The set \(\mathbb Q\) of the rational number is countable infinite and dense in \(\mathbb R\). You can have a look here on a way to build a bijective map between \(\mathbb N\) and \(\mathbb Q\).

Now given \(\epsilon > 0\), can one find an open set \(O_\epsilon\) of measure less than \(\epsilon\) with \(\mathbb Q \subseteq O_\epsilon\)?

The answer is positive. Let’s denote \[
O_\epsilon = \bigcup_{n \in \mathbb N} (r_n – \frac{\epsilon}{2^{n+1}},r_n + \frac{\epsilon}{2^{n+1}})\] where \((r_n)_{n \in \mathbb N}\) is an enumeration of the rationals. Obviously \(\mathbb Q \subseteq O_\epsilon\). Using countable subadditivity of Lebesgue measure \(\mu\), we get:
\begin{align*}
\mu(O_\epsilon) &\le \sum_{n \in \mathbb N} \mu((r_n – \frac{\epsilon}{2^{n+1}},r_n + \frac{\epsilon}{2^{n+1}}))\\
&= \sum_{n \in \mathbb N} \frac{2 \epsilon}{2^{n+1}} = \sum_{n \in \mathbb N} \frac{\epsilon}{2^n} = \epsilon
\end{align*}

Therefore we’re done.

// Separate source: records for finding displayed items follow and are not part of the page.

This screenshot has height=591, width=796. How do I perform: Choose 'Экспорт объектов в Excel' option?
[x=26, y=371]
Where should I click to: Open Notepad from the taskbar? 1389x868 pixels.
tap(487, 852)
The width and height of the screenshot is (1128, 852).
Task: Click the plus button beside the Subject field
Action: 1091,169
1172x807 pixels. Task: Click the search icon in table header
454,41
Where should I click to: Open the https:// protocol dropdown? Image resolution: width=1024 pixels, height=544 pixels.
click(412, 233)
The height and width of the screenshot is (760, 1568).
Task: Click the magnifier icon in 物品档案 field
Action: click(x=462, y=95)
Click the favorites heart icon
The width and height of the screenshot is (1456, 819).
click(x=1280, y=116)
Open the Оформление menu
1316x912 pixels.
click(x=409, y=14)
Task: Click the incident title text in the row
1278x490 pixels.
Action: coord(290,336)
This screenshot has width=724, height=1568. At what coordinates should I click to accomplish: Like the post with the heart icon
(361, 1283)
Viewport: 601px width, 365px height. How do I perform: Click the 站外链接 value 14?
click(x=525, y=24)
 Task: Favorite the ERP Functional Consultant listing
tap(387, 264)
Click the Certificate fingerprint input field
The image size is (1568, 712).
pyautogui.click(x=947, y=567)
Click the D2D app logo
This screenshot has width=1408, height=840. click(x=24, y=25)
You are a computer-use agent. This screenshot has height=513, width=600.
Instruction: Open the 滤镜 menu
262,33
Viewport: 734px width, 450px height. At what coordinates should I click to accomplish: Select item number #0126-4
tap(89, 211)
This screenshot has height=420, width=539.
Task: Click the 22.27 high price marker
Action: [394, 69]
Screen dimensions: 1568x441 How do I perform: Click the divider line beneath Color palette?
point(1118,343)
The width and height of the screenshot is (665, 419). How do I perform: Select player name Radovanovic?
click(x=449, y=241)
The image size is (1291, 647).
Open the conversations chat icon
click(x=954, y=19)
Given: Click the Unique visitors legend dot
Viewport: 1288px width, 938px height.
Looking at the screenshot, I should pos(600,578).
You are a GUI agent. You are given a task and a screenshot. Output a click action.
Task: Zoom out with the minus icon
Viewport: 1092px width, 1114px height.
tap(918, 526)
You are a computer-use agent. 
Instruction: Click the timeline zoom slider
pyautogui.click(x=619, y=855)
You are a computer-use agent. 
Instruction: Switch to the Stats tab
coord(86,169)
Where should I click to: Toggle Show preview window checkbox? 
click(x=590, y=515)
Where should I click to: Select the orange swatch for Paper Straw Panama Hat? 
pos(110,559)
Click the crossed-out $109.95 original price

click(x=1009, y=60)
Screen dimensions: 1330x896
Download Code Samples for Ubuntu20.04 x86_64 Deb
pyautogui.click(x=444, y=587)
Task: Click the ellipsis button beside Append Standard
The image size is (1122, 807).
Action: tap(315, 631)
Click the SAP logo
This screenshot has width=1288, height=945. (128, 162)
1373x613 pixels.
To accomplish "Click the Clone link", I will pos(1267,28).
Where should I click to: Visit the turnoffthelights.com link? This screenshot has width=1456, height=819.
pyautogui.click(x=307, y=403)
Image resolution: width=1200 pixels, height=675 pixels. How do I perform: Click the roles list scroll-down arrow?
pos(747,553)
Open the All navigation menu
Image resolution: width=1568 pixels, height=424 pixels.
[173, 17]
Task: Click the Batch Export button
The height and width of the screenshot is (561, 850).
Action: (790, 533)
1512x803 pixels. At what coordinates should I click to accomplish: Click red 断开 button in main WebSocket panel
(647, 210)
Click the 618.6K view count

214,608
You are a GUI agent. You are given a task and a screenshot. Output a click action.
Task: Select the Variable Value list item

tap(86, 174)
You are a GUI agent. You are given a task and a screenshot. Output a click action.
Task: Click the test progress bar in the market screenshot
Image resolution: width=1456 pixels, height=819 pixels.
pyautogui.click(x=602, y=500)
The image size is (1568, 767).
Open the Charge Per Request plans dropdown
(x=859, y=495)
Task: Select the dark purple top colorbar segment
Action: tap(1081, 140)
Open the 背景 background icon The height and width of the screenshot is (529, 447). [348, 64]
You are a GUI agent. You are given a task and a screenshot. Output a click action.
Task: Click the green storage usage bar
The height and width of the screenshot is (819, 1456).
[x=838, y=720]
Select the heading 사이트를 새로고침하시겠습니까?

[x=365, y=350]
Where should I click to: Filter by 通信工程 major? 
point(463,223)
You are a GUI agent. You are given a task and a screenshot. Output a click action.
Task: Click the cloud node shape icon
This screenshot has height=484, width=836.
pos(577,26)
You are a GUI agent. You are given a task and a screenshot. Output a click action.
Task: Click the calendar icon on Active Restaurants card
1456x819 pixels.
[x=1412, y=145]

Some additional comments:

While Lebesgue measure of the reals is infinite and the rationals are dense in the reals, we can include the rationals in an open set of measure as small as desired!

The open segments \((r_n – \frac{\epsilon}{2^{n+1}},r_n + \frac{\epsilon}{2^{n+1}})\) are overlapping. Hence \(\mu(O_\epsilon)\) is strictly less than \(\epsilon\).